29 novembro 2012

O CASO DE ARNAL: João Lopes de Matos



Há muito, muito tempo, vivia eu a minha infância em Seixo de Ansiães, quando isto aconteceu.
Um pobre homem, pacato, respeitador, tinha determinados momentos de loucura medonha.
Neles, gritava pelas ruas, apedrejava qualquer vulto, levando o terror a todos nós, que nos metíamos em casa e fechávamos todas as portas.
Esses momentos passavam, o homem acalmava e, como que acordando, perguntava-se porque não via ninguém. Por vezes, delirava deitado; uma crente(custa-me dizer beata) punha-lhe um crucifixo na mão e fazia o exorcismo do diabo: o homem voltava ao estado normal.
Todos aceitávamos que o ritual tenha de ser este e não víamos outra saída.
Estávamos numa altura em que a crença na ciência era nula.
O homem acabou assassinado por uma navalha de sapateiro.
Há uns anos(três, quatro), numa aldeia perto de Carrazeda, um homem, saído havia pouco da cadeia, começou a sentir que se tornava perigoso porque deixara de tomar os medicamentos que costumava tomar em clausura.
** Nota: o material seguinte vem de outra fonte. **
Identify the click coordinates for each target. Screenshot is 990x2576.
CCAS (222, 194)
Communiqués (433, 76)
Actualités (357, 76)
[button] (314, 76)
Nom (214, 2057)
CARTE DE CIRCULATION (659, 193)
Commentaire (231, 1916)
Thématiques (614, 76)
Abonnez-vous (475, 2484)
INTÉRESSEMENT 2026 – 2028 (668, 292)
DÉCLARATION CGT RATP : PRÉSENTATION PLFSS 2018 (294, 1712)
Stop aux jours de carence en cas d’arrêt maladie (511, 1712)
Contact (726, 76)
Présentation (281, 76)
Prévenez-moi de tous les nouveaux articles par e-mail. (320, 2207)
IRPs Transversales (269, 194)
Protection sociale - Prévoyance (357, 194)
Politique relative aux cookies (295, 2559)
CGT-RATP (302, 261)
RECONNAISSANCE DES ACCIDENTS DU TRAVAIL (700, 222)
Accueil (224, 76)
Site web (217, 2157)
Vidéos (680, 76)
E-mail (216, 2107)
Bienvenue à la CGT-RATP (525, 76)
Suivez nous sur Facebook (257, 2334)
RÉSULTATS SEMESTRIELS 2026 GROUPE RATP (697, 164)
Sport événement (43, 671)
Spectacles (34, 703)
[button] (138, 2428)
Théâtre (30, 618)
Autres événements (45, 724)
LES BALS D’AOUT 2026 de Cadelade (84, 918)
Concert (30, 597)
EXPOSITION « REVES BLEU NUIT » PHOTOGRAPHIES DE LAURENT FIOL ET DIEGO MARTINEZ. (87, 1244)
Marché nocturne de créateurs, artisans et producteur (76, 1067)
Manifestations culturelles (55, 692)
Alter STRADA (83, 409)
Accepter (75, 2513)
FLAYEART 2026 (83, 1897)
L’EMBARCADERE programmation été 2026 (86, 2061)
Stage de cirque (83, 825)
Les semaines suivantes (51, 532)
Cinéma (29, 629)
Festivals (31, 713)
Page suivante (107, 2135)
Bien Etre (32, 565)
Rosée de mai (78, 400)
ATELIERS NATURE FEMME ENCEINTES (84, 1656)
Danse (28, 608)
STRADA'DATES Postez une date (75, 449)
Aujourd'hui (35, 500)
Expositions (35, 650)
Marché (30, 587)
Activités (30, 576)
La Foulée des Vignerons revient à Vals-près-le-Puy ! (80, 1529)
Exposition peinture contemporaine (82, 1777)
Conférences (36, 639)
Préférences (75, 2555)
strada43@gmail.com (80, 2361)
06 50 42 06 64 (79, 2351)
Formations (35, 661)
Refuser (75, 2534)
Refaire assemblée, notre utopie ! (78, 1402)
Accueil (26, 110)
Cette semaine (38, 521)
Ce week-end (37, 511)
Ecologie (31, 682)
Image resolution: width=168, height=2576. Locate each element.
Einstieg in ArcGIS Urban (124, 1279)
Dirigiu-se algumas vezes ao posto da GNR a solicitar que o reenviassem para a prisão. Claro que nunca foi para lá reenviado por não haver razão para tal.
Descontrolado, o pobre homem matou duas pessoas, salvo erro. Imediatamente seguiu para o lugar donde nunca devia ter saído, porque só lá era devidamente tratado.
Aconteceu agora em Arnal que uma pessoa tinha um comportamento que a todos os vizinhos preocupava e que não augurava nada de bom. Agora, a população queria que o homem se tratasse e que não regressasse enquanto constituísse perigo para quem com ele convivia.
Já não pensaram em resolver as coisas com exorcismos e deslocaram-se a Carrazeda a pôr o problema, após um desacato provocado pela pessoa visada, desacato que não foi motivo de prisão. Passados uns dias, o que se temia aconteceu: houve crime de morte e já houve prisão.
Entretanto, morreu um ser humano.
O que se pergunta é se as autoridades não deviam ter tomado medidas. Como se trata de um caso de indivíduo perigoso(mentalmente descontrolado),portanto, um caso médico, devia, em primeiro lugar, ter sido preocupação das entidades de saúde. Havia que arranjar processo de ser medicado e controlado.
Verificando-se haver dificuldade em resolver o problema extrajudicialmente, então podia recorrer-se ao processo prescrito na lei de saúde mental.
Há quem pense(bastonário da Ordem dos Advogados, por exemplo) que a lei de saúde mental não deveria permitir prender, mesmo com ordem do juiz, ninguém, ainda que com a finalidade de o tratar. O tratamento compulsivo constituiria, para quem assim pensa, um grave atentado contra a liberdade humana.
Eu, por mim, penso que há casos em que um indivíduo se torna perigoso porque o seu cérebro funciona mal. Julgo que há que tomar medidas para tratar a pessoa e defender a sociedade.
A referida lei de saúde mental permite fazê-lo. Para quê , em casos flagrantes de demência perigosa, esperar pela prática de um crime que permita a prisão?
João Lopes de Matos

1 comentário:

Anónimo disse...

Em Arnal o que se devia ter passado seria o centro de saúde ter tentado resolver o caso,medicando o indivíduo perigoso. Não sendo isso possível,deveria ser chamado a agir o MP, a solicitação da GNR(o que aconteceu).O MP deveria ter atuado de imediato,dada a perigosidade do indivíduo,já demonstrada na pessoa que ele tinha atacado.O processo previsto na lei de saúde mental é moroso e,por isso, o MP deveria ter atuado com especial diligência,o que ,é evidente,não aconteceu.